§ Given exercise
Reproduce the data verbatim from the line containing "You are a computer-use" up to and including the line containing "point(95,519)". Omit the pictures from your answer.

§ Records supplied
+===+
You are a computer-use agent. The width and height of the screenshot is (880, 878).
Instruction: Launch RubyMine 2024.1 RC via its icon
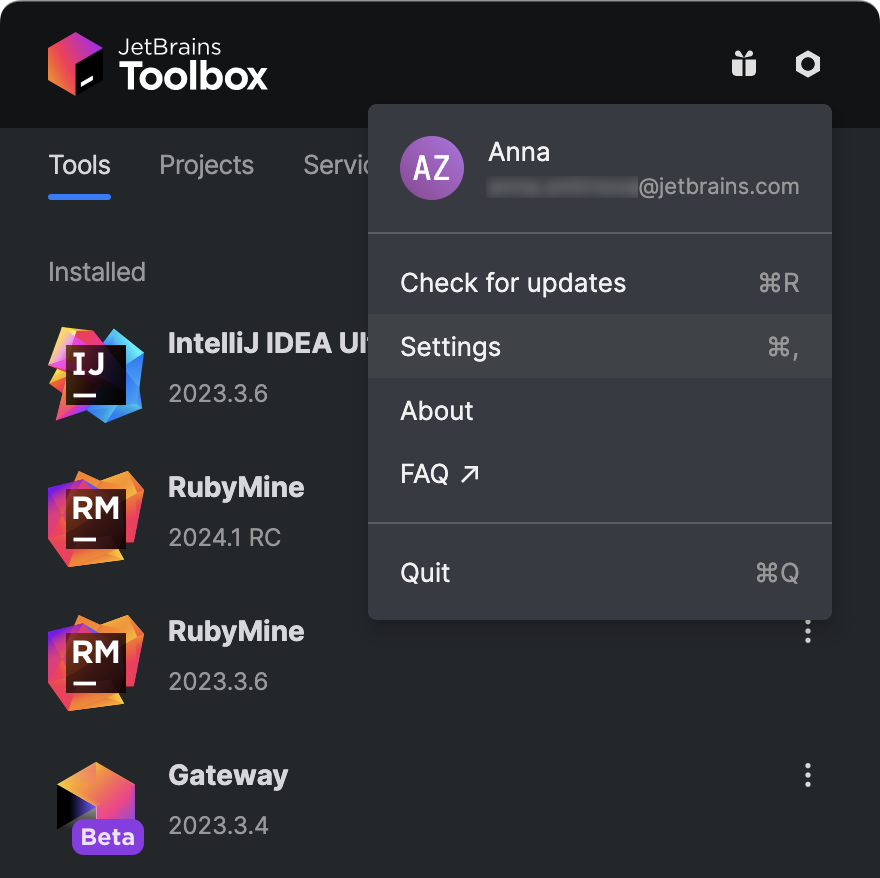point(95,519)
+===+
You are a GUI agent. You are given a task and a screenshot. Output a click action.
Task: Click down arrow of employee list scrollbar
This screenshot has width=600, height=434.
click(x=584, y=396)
+===+
§ Exercise response
You are a computer-use agent. The width and height of the screenshot is (880, 878).
Instruction: Launch RubyMine 2024.1 RC via its icon
point(95,519)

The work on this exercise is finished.